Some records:
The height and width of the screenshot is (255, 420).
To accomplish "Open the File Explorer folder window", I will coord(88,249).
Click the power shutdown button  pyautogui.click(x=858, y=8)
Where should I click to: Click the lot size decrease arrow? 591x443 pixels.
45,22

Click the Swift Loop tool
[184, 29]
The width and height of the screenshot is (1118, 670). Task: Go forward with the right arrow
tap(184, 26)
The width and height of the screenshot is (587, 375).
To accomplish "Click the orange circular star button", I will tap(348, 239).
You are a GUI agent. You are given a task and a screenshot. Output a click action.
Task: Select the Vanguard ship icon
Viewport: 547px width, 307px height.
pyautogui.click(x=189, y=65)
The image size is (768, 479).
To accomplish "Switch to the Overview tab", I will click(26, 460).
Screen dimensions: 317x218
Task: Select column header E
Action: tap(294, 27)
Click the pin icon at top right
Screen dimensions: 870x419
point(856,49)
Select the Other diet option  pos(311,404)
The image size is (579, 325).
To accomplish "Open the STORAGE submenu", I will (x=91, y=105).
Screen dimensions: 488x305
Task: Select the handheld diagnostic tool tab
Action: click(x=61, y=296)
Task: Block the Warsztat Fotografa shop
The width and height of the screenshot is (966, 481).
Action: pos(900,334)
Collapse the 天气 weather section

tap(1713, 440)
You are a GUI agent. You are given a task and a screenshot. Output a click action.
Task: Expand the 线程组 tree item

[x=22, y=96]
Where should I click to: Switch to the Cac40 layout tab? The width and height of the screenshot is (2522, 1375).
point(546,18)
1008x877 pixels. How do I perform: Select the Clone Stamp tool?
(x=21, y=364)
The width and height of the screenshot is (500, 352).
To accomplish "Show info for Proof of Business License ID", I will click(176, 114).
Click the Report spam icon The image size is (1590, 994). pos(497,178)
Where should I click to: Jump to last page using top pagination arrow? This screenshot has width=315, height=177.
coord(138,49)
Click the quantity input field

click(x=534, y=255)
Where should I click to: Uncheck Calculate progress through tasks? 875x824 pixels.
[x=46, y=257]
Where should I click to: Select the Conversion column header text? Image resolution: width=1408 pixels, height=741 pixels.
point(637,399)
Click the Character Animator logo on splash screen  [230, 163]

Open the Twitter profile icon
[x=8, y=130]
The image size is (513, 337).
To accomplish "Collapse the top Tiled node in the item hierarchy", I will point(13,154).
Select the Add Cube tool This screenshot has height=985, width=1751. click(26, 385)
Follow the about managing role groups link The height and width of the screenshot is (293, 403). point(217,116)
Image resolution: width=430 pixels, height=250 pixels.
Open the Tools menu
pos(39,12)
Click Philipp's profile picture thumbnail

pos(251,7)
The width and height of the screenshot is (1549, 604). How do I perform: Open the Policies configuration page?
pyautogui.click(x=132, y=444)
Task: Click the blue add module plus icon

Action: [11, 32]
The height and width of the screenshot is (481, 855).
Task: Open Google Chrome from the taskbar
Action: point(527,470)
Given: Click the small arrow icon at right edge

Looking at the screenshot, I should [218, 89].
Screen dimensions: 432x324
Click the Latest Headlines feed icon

AIM.
Arrange every line of the material above as a JSON list of strings, one string per line, omitting blank lines.

CORRECT RESULT.
[
  "The height and width of the screenshot is (255, 420).",
  "To accomplish \"Open the File Explorer folder window\", I will coord(88,249).",
  "Click the power shutdown button  pyautogui.click(x=858, y=8)",
  "Where should I click to: Click the lot size decrease arrow? 591x443 pixels.",
  "45,22",
  "Click the Swift Loop tool",
  "[184, 29]",
  "The width and height of the screenshot is (1118, 670). Task: Go forward with the right arrow",
  "tap(184, 26)",
  "The width and height of the screenshot is (587, 375).",
  "To accomplish \"Click the orange circular star button\", I will tap(348, 239).",
  "You are a GUI agent. You are given a task and a screenshot. Output a click action.",
  "Task: Select the Vanguard ship icon",
  "Viewport: 547px width, 307px height.",
  "pyautogui.click(x=189, y=65)",
  "The image size is (768, 479).",
  "To accomplish \"Switch to the Overview tab\", I will click(26, 460).",
  "Screen dimensions: 317x218",
  "Task: Select column header E",
  "Action: tap(294, 27)",
  "Click the pin icon at top right",
  "Screen dimensions: 870x419",
  "point(856,49)",
  "Select the Other diet option  pos(311,404)",
  "The image size is (579, 325).",
  "To accomplish \"Open the STORAGE submenu\", I will (x=91, y=105).",
  "Screen dimensions: 488x305",
  "Task: Select the handheld diagnostic tool tab",
  "Action: click(x=61, y=296)",
  "Task: Block the Warsztat Fotografa shop",
  "The width and height of the screenshot is (966, 481).",
  "Action: pos(900,334)",
  "Collapse the 天气 weather section",
  "tap(1713, 440)",
  "You are a GUI agent. You are given a task and a screenshot. Output a click action.",
  "Task: Expand the 线程组 tree item",
  "[x=22, y=96]",
  "Where should I click to: Switch to the Cac40 layout tab? The width and height of the screenshot is (2522, 1375).",
  "point(546,18)",
  "1008x877 pixels. How do I perform: Select the Clone Stamp tool?",
  "(x=21, y=364)",
  "The width and height of the screenshot is (500, 352).",
  "To accomplish \"Show info for Proof of Business License ID\", I will click(176, 114).",
  "Click the Report spam icon The image size is (1590, 994). pos(497,178)",
  "Where should I click to: Jump to last page using top pagination arrow? This screenshot has width=315, height=177.",
  "coord(138,49)",
  "Click the quantity input field",
  "click(x=534, y=255)",
  "Where should I click to: Uncheck Calculate progress through tasks? 875x824 pixels.",
  "[x=46, y=257]",
  "Where should I click to: Select the Conversion column header text? Image resolution: width=1408 pixels, height=741 pixels.",
  "point(637,399)",
  "Click the Character Animator logo on splash screen  [230, 163]",
  "Open the Twitter profile icon",
  "[x=8, y=130]",
  "The image size is (513, 337).",
  "To accomplish \"Collapse the top Tiled node in the item hierarchy\", I will point(13,154).",
  "Select the Add Cube tool This screenshot has height=985, width=1751. click(26, 385)",
  "Follow the about managing role groups link The height and width of the screenshot is (293, 403). point(217,116)",
  "Image resolution: width=430 pixels, height=250 pixels.",
  "Open the Tools menu",
  "pos(39,12)",
  "Click Philipp's profile picture thumbnail",
  "pos(251,7)",
  "The width and height of the screenshot is (1549, 604). How do I perform: Open the Policies configuration page?",
  "pyautogui.click(x=132, y=444)",
  "Task: Click the blue add module plus icon",
  "Action: [11, 32]",
  "The height and width of the screenshot is (481, 855).",
  "Task: Open Google Chrome from the taskbar",
  "Action: point(527,470)",
  "Given: Click the small arrow icon at right edge",
  "Looking at the screenshot, I should [218, 89].",
  "Screen dimensions: 432x324",
  "Click the Latest Headlines feed icon"
]